Written by Shreya Ghosh

Researchers have identified a key innovation during evolution that led to multicellularity.

Mnemiopsis ledyi

Credit: Petra Urbanek, Wikimedia

For over 3 billion years, single-celled organisms were the only living creatures in the primordial soup of the earth’s oceans. Then around 600 million years ago, the first multicellular animals, metazoans, appeared after descending from an ancestor now long-extinct. A recent study in eLife traces the evolutionary history of one of the molecular factors that made this epochal transition between unicellular and multicellular animals possible.

Aaron Fidler and his colleagues at Vanderbilt University report that the protein collagen IV—a “molecular glue” that binds cells together—was one of the earliest components of the extracellular matrix. “[The paper] really best establishes this idea that basement membranes emerged right at the time of multicellularity and that collagen was crucial in the formation of basement membranes,” said David Sherwood from Duke University, an expert on basement membranes who was not involved with the study.

Collagen IV is one of the most abundant proteins in the body; it forms basement membranes, which are important structural components of all tissue and organ linings. Fidler and colleagues combined bioinformatic, histological, and biochemical tools to examine the structure of the basement membrane and collagen IV in some of the most ancient animal lineages, including poriferans (sponges), ctenophores (comb jellies), and cnidarians (sea anemones, jellyfish, and hydra).

Except for a few classes of sponges, the researchers found collagen IV in every animal lineage they studied, even in those where most other extracellular matrix components were conspicuously absent.

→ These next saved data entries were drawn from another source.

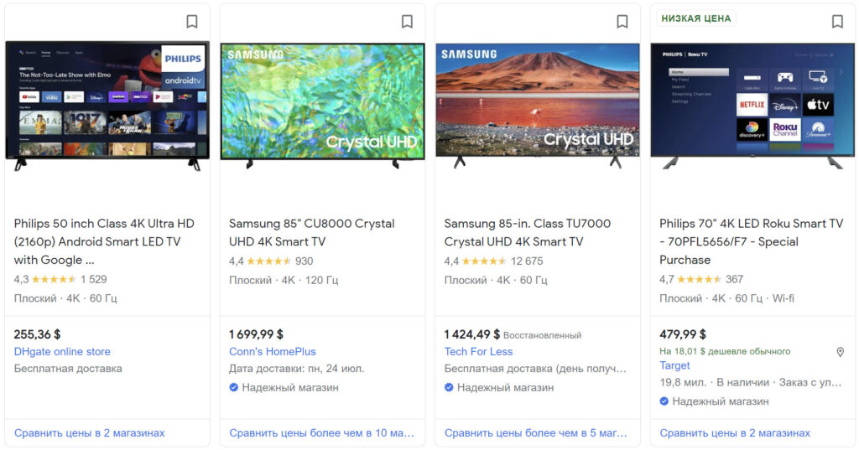Save the Philips 70" Roku TV listing
Image resolution: width=859 pixels, height=450 pixels.
coord(837,22)
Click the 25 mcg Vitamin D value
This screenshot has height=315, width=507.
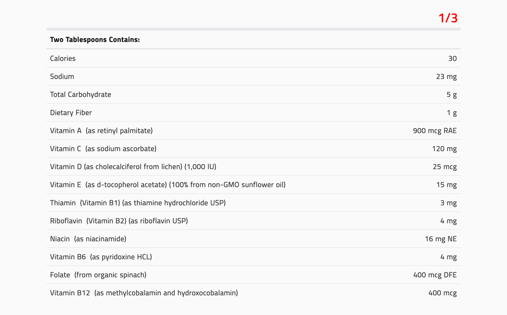click(445, 167)
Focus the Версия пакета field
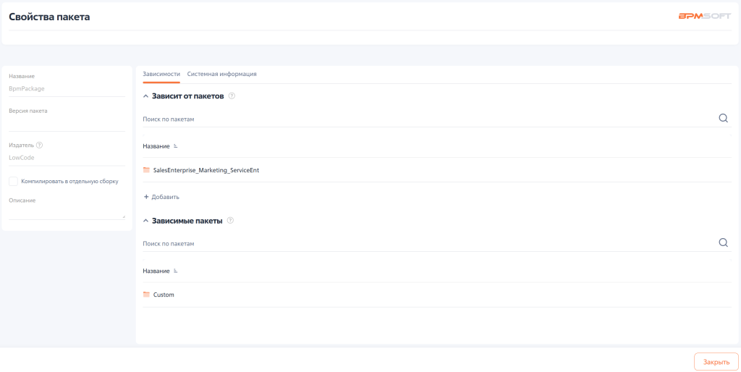741x372 pixels. (67, 124)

However, collagen IV was missing in free-living unicellular organisms, including choanoflagellates, which are considered the closest evolutionary relatives of metazoans.

The most surprising results, however, came from comb jellies. These odd sea creatures, believed by some to be the most ancient phylum of animals still living, contained an astonishing variety of collagen IV genes. Invertebrates carry 2 genes for collagen IV, and vertebrates have 6, but ctenophores had anywhere between 4 and 20 collagen IV genes, with a total of 118 unique gene sequences observed in the 10 species studied.

“That was a very big surprise. Actually when we got the data, we didn’t trust it,” said Fidler. The 2013 publication of the genome sequence of Mnemiopsis leidyi, a prominent ctenophore, lent credence to the results, so the team decided to follow up on their data.

Comb jelly collagen IV appeared in gene orientations and exon configurations not observed in any other species. Other unique features included two extra protein domains not seen in other metazoans, one of which helps collagen molecules bind to each other, lending structural strength to the extracellular matrix.

According to Carl Darris, co-first author of the paper, this study demonstrates the importance of collagen IV in evolution and the transition from unicellularity to multicellularity. “I think it gives a strong argument to really focus on collagens in not only an evolutionary aspect, but in how tissues are formed,” Fidler added.